What the task asks: Render every line of the records below as a Markdown table with the columns Row and Line, numbering each row and skipping blank lines. Leave the pictures out.

Records shown:
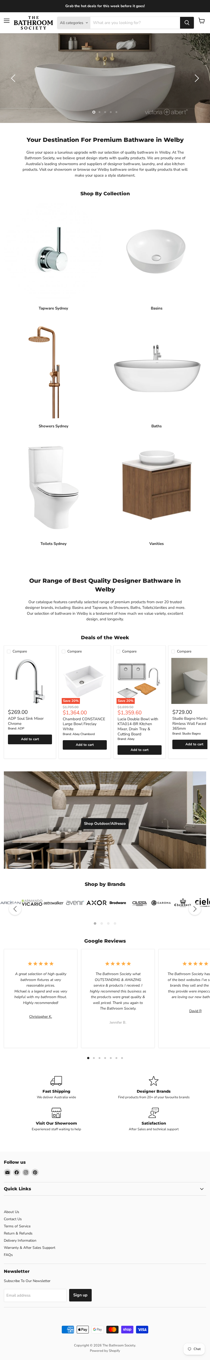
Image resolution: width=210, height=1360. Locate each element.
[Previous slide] (14, 78)
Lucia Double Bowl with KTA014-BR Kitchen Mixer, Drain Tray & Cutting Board (138, 726)
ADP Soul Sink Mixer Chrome (26, 721)
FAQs (8, 1254)
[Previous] (15, 909)
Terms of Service (17, 1226)
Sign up (80, 1295)
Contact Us (13, 1219)
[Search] (187, 23)
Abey (130, 739)
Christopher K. (40, 1016)
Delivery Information (20, 1240)
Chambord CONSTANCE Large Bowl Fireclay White (84, 724)
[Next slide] (196, 78)
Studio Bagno (191, 734)
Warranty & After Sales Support (29, 1247)
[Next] (195, 909)
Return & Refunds (18, 1233)
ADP (21, 728)
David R (195, 1011)
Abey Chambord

Response to this exercise:
| Row | Line |
|---|---|
| 1 | Image resolution: width=210, height=1360. Locate each element. |
| 2 | [Previous slide] (14, 78) |
| 3 | Lucia Double Bowl with KTA014-BR Kitchen Mixer, Drain Tray & Cutting Board (138, 726) |
| 4 | ADP Soul Sink Mixer Chrome (26, 721) |
| 5 | FAQs (8, 1254) |
| 6 | [Previous] (15, 909) |
| 7 | Terms of Service (17, 1226) |
| 8 | Sign up (80, 1295) |
| 9 | Contact Us (13, 1219) |
| 10 | [Search] (187, 23) |
| 11 | Abey (130, 739) |
| 12 | Christopher K. (40, 1016) |
| 13 | Delivery Information (20, 1240) |
| 14 | Chambord CONSTANCE Large Bowl Fireclay White (84, 724) |
| 15 | [Next slide] (196, 78) |
| 16 | Studio Bagno (191, 734) |
| 17 | Warranty & After Sales Support (29, 1247) |
| 18 | [Next] (195, 909) |
| 19 | Return & Refunds (18, 1233) |
| 20 | ADP (21, 728) |
| 21 | David R (195, 1011) |
| 22 | Abey Chambord |